In 112 games, the favorite has covered the spread 50 times (44.6%) and won outright 81 times (72.3%). The correlation coefficient between adjusted rating differential and result is 0.906 (the correlation between raw roster rating differential and result is only 0.892, so the adjustments ARE increasing the accuracy of the rankings, though not by a huge margin). The correlation between other key rating differentials and results are:
Offense: 0.840 (WR = 0.752, TE = 0.677, OT = 0.655, HB = 0.628, FB = 0.618, G = 0.591, C = 0.555, QB = 0.477)
Defense: 0.873 (CB = 0.723, LB = 0.709, DE = 0.686, DT = 0.681, FS = 0.680, SS = 0.556)
Sp. Teams: 0.687 (K = 0.614, P = 0.418)
Chemistry: 0.477
As for favorites only covering the spread 44.6% of the time, it appears to be primarily due to blowout games, where the linear formula I use to predict the spread breaks down in the face of the blowout prevention adjustments Bort made this year. There were 7 games in the sample with a spread of 100+, and if you exclude those (where the favorite only covered once), then in the other 105 games the favorite covered 49 times (46.7%), and won outright 74 times (70.5%). There were an additional 9 games with spreads between 60 and 99, where the favorite only covered 3 times, and excluding those as well leaves us with a 96 game sample in which the favorite covered 46 times (47.9%) while winning outright 65 times (67.7%). There were another 12 games where the spread was in the 30-59 range, in which the favorite only covered thrice, so in the 84 games where the spread was less than 30 points the faves actually covered 43 times (51.2%), though they only won 54 (64.3%) of those games.

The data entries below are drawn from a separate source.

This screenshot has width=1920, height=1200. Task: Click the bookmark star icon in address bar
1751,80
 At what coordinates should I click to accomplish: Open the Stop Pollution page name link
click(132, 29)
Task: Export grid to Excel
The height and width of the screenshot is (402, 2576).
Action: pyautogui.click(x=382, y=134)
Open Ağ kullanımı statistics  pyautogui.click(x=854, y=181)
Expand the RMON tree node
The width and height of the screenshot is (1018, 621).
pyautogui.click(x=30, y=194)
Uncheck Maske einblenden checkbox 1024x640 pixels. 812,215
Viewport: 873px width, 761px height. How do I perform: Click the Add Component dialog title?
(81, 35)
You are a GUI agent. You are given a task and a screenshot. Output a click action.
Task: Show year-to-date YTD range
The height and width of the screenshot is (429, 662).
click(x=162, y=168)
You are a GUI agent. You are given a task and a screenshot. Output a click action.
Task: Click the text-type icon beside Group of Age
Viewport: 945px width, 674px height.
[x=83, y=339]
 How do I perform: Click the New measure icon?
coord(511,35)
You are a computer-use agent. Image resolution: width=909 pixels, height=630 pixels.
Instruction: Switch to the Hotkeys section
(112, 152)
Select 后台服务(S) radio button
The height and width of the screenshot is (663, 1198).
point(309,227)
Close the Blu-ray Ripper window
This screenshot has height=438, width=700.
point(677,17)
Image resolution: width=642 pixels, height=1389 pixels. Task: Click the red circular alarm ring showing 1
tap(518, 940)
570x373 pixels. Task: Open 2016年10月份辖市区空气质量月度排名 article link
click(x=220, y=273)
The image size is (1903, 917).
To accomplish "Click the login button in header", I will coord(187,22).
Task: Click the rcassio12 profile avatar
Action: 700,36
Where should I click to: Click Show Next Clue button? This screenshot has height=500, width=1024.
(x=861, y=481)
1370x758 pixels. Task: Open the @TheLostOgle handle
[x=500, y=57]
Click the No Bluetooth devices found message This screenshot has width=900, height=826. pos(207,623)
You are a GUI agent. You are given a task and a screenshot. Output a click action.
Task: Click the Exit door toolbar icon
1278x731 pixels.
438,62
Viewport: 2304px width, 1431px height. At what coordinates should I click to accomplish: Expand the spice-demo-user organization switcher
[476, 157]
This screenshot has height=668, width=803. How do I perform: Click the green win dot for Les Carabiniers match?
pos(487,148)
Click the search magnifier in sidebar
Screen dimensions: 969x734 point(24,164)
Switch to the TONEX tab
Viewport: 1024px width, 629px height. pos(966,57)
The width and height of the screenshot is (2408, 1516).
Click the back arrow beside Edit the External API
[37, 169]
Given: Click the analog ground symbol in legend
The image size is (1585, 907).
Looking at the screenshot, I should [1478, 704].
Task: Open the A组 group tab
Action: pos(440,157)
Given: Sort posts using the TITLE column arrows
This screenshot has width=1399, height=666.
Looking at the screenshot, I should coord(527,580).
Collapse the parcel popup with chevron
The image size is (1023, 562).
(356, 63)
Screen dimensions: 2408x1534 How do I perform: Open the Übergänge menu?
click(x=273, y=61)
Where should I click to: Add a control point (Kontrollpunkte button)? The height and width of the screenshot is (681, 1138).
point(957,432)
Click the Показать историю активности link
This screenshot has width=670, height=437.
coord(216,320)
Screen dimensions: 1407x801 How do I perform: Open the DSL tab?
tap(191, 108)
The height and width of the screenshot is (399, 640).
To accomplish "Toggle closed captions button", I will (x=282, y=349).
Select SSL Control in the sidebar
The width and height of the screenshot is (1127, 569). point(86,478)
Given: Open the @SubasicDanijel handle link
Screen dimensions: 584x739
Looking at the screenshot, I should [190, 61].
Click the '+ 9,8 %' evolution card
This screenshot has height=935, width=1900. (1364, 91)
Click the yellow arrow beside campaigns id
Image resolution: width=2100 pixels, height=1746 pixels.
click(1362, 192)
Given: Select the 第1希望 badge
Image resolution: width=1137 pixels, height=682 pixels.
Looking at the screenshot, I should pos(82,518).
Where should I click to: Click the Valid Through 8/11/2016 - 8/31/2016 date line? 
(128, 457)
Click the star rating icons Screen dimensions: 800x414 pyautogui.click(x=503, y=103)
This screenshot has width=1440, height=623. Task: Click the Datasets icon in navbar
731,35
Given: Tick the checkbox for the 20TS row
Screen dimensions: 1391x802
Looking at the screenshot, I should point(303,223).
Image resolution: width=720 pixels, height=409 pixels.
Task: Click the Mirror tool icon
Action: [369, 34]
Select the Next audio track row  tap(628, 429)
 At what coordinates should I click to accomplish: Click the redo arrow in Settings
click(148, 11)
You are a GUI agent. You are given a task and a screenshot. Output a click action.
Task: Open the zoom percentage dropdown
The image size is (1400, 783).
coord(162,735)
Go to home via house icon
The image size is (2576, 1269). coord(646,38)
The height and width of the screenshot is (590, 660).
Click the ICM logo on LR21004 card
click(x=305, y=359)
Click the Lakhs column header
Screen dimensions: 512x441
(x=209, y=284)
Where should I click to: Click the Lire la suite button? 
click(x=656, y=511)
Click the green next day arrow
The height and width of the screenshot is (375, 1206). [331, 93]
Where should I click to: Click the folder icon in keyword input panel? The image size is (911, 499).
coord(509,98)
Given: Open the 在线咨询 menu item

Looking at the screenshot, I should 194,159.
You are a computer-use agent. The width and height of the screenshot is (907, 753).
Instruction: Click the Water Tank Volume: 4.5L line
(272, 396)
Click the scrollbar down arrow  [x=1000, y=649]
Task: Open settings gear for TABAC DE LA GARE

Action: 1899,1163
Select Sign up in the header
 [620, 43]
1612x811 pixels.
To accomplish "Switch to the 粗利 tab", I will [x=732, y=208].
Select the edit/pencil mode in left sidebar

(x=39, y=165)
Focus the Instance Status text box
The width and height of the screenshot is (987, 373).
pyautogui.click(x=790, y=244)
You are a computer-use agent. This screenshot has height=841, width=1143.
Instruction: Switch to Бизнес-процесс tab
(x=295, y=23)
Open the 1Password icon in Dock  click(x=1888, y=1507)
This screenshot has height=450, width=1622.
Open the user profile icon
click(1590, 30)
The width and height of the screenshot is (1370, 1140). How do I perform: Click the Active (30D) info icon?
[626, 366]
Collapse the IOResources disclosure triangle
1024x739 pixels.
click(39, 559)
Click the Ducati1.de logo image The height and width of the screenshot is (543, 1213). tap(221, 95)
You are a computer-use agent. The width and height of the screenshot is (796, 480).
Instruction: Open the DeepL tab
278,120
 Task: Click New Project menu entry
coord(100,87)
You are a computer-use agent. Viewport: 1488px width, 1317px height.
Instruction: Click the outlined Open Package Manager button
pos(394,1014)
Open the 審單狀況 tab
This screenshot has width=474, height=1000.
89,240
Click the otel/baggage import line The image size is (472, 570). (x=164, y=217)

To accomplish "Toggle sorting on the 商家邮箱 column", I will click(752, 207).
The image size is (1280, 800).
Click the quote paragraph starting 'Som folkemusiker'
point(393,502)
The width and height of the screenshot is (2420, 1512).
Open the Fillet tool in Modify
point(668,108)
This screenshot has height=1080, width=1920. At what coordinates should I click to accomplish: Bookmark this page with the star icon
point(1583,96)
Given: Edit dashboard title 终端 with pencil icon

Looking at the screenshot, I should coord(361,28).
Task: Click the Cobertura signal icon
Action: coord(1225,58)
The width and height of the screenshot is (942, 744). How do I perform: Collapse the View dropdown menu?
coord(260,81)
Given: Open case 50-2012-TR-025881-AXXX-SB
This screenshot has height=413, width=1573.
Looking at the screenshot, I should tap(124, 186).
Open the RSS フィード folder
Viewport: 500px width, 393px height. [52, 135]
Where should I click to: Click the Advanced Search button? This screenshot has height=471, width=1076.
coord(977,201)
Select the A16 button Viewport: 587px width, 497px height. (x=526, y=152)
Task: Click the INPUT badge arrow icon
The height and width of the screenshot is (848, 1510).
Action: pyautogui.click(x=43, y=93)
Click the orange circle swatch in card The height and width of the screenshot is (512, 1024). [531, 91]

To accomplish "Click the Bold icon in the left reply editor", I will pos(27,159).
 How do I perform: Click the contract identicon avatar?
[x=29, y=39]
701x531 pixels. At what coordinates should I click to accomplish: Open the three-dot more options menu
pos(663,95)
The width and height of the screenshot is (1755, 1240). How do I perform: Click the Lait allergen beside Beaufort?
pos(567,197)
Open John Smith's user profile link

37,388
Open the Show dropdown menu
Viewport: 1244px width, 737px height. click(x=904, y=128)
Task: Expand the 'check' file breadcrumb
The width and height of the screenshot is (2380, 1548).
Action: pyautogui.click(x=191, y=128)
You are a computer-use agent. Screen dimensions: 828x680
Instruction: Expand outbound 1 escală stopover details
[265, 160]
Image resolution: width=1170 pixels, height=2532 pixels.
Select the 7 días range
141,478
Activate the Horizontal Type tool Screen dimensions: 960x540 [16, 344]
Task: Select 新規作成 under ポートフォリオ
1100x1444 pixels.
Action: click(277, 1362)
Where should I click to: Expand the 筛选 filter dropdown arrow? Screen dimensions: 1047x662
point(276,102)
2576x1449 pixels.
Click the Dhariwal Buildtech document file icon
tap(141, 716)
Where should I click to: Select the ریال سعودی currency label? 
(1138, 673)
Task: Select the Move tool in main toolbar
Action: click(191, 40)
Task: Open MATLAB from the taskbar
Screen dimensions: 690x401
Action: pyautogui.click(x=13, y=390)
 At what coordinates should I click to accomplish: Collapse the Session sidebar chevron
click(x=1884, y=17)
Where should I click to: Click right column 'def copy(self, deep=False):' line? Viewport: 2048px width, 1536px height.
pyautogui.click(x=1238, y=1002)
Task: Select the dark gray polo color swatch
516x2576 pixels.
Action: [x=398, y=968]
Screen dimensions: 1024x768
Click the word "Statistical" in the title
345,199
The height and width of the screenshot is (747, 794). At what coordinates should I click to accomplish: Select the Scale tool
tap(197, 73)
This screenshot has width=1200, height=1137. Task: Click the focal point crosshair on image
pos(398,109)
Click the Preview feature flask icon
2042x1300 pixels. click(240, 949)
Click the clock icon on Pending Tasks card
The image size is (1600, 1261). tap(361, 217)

It's also worth noting that the correlation between rating difference and result is somewhat inflated by those games with huge spreads. As the spread drops, so does the correlation; and in the process the difference between the adjusted and non-adjusted ratings also grows. As I said, in the entire 112 game sample, the correlation between rating difference and result is 0.892 unadjusted or 0.906 adjusted. In the 105 games with spreads <100, the correlation is only 0.809 unadjusted or 0.839 adjusted. In the 96 games with spreads <96, the correlation drops to 0.638 unadjusted or 0.695 adjusted. In the 84 games with spreads <30, the correlation is 0.454 unadjusted or 0.562 adjusted.
This basically just tells us what was already obvious, which is that while these rankings do have some predictive merit they aren't telling the entire story, and they particularly don't do too well at distinguishing between teams of relatively similar talent levels. The adjustments, however, even after just a couple of weeks, do seem to be significantly increasing the accuracy of the ratings at predicting games involving teams ranked within ~10 points of each other, so there is reason to expect that after another several weeks worth of adjustments these rankings will begin to become much more accurate. The system does appear to be working, albeit slowly.